=== Section Start ===

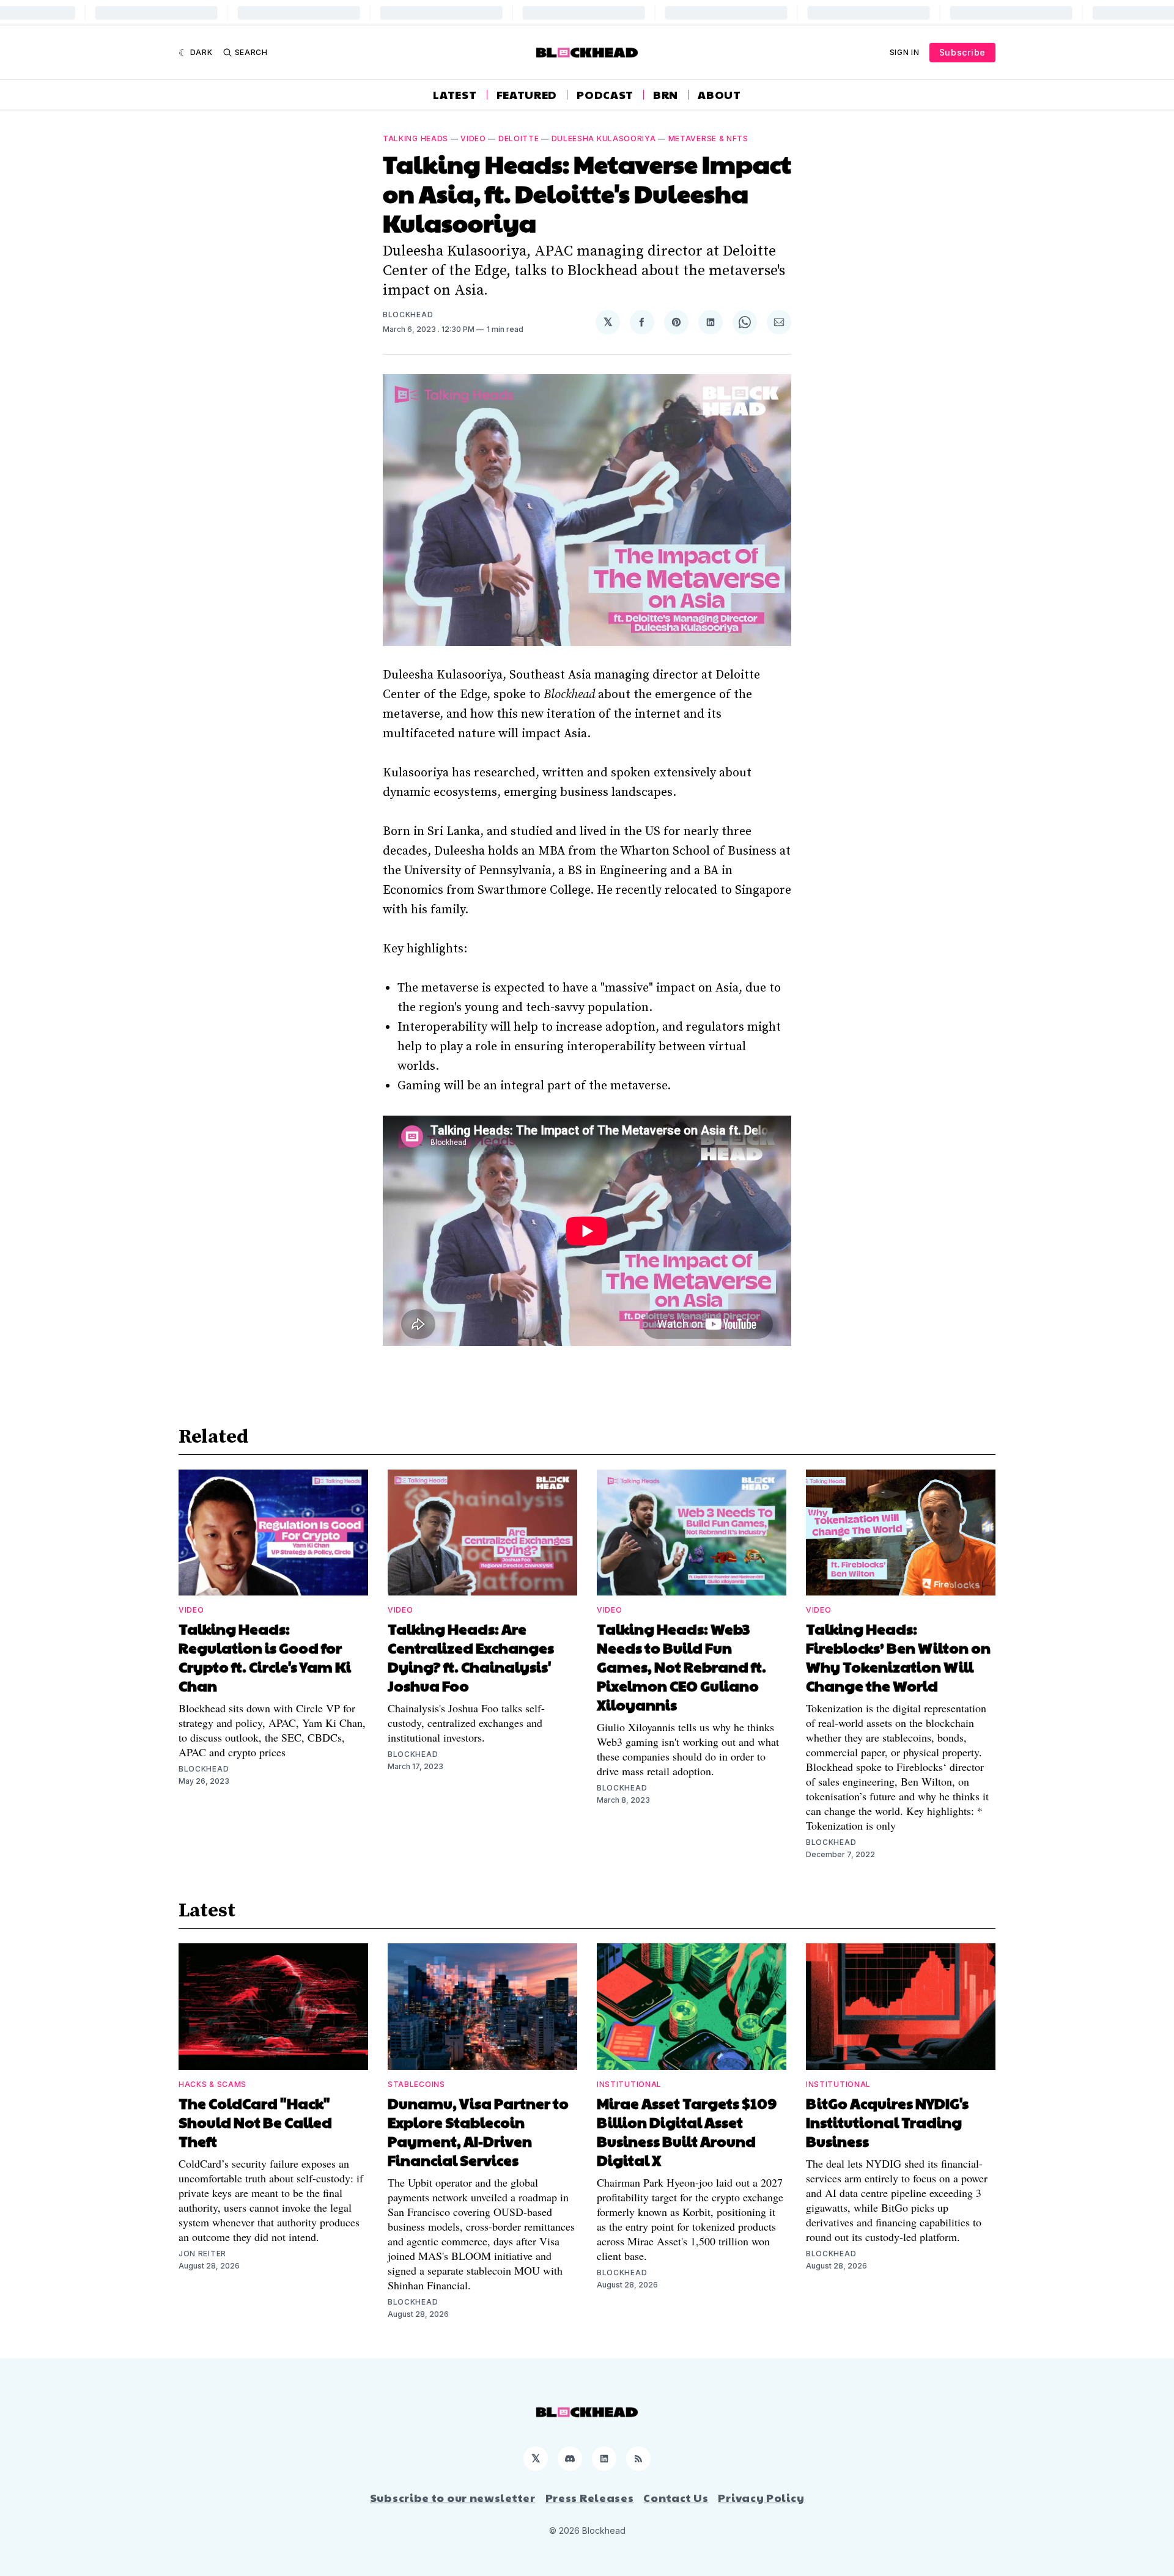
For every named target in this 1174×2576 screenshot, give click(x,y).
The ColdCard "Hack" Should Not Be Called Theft (255, 2121)
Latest (454, 95)
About (719, 95)
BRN (665, 95)
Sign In (905, 52)
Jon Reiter (202, 2253)
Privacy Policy (761, 2497)
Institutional (629, 2084)
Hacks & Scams (212, 2084)
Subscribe (962, 52)
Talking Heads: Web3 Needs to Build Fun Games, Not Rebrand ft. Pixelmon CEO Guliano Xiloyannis (681, 1666)
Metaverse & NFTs (708, 138)
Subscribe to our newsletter (453, 2497)
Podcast (605, 95)
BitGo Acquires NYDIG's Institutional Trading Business (887, 2121)
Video (473, 138)
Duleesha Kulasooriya (604, 138)
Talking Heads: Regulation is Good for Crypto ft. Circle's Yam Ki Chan (265, 1657)
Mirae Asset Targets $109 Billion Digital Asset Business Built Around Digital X (687, 2131)
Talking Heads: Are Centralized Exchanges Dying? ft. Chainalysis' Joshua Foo (471, 1657)
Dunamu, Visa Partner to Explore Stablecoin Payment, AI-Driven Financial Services (478, 2131)
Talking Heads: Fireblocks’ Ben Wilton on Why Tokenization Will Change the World (898, 1657)
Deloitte (518, 138)
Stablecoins (416, 2084)
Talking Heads (415, 138)
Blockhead (408, 314)
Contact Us (675, 2497)
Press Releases (589, 2497)
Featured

=== Section End ===

* WHAT NEEDS TO BE DONE *
Exact copy, pictures excluded: repeat the lines from the top of the material through the line with "Subscribe to our newsletter (453, 2497)".

* SOLUTION *
For every named target in this 1174×2576 screenshot, give click(x,y).
The ColdCard "Hack" Should Not Be Called Theft (255, 2121)
Latest (454, 95)
About (719, 95)
BRN (665, 95)
Sign In (905, 52)
Jon Reiter (202, 2253)
Privacy Policy (761, 2497)
Institutional (629, 2084)
Hacks & Scams (212, 2084)
Subscribe (962, 52)
Talking Heads: Web3 Needs to Build Fun Games, Not Rebrand ft. Pixelmon CEO Guliano Xiloyannis (681, 1666)
Metaverse & NFTs (708, 138)
Subscribe to our newsletter (453, 2497)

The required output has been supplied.